A Playwright-based web scraper with persistent caching, parallel scraping, progress callbacks, and multiple output formats
Project description
Ghostscraper
Playwright-based async web scraper with persistent caching, subprocess isolation for memory safety, and multiple output formats.
Installation
pip install ghostscraper
Playwright browsers are installed automatically on first run.
Quick Start
import asyncio
from ghostscraper import GhostScraper
async def main():
scraper = GhostScraper(url="https://example.com")
print(await scraper.response_code()) # 200
print(await scraper.text()) # plain text
print(await scraper.markdown()) # markdown
asyncio.run(main())
GhostScraper
Constructor
GhostScraper(
url: str = "",
cache: bool = True,
clear_cache: bool = False,
ttl: int = 999,
markdown_options: Optional[Dict[str, Any]] = None,
logging: bool = True,
dynamodb_table: Optional[str] = None,
on_progress: Optional[Callable] = None,
lazy: bool = False,
**kwargs # forwarded to PlaywrightScraper
)
| Parameter | Type | Default | Description |
|---|---|---|---|
url |
str |
"" |
URL to scrape |
cache |
bool |
True |
Enable caching.
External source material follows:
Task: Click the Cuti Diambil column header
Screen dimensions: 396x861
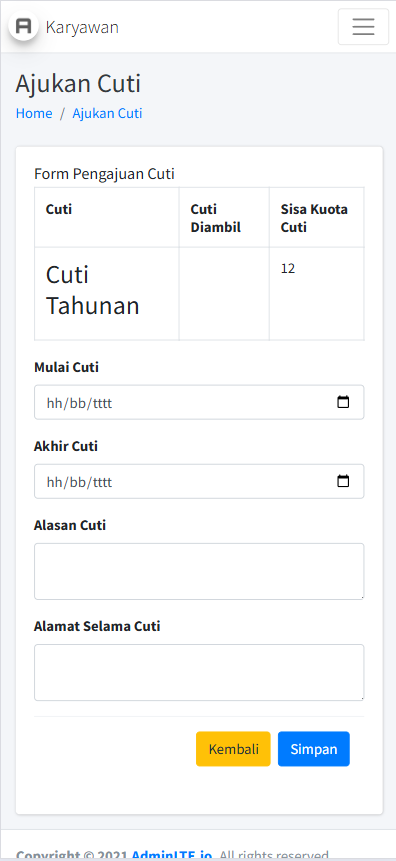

False disables all cache reads/writes |
clear_cache |
bool |
False |
Delete existing cache entry on init |
ttl |
int |
999 |
Cache time-to-live in days |
markdown_options |
dict |
None |
Options forwarded to html2text.HTML2Text |
logging |
bool |
True |
Enable/disable log output |
dynamodb_table |
str |
None |
DynamoDB table name. When set, replaces local cache with DynamoDB |
on_progress |
Callable |
None |
Progress callback (sync or async). Errors are swallowed |
lazy |
bool |
False |
Skip cache restore on init. Used internally by ScrapeStream |
**kwargs |
Forwarded to PlaywrightScraper (see below). Note: cache, clear_cache, ttl, lazy, and markdown_options are consumed by GhostScraper and never reach PlaywrightScraper |
PlaywrightScraper kwargs (passable to GhostScraper):
| Parameter | Type | Default | Description |
|---|---|---|---|
browser_type |
str |
"chromium" |
"chromium", "firefox", or "webkit" |
headless |
bool |
True |
Run browser headlessly |
browser_args |
dict |
None |
Extra args for browser.launch() |
context_args |
dict |
None |
Extra args for browser.new_context() |
max_retries |
int |
3 |
Retry attempts per URL |
backoff_factor |
float |
2.0 |
Exponential backoff multiplier |
network_idle_timeout |
int |
3000 |
Timeout (ms) for networkidle strategy |
load_timeout |
int |
20000 |
Timeout (ms) for other strategies |
wait_for_selectors |
list |
None |
CSS selectors to wait for after page load |
load_strategies |
list |
["load", "networkidle", "domcontentloaded"] |
Loading strategy chain, tried in order |
no_retry_on |
list |
None |
Status codes that skip retries (e.g. [404, 410]) |
proxy |
str |
None |
Proxy server URL (e.g. "socks5://localhost:1080", "http://proxy:8080"). For full proxy dict with username/password/bypass, use browser_args={"proxy": {...}} instead |
Instance Attributes
| Attribute | Type | Description |
|---|---|---|
url |
str |
The URL this scraper was initialized with |
error |
Exception | None |
Set when a fetch fails under fail_fast=False. When set, html() returns "" and response_code() returns None |
Async Output Methods
All methods trigger a fetch (or cache restore) on first call. Subsequent calls return the cached/computed value.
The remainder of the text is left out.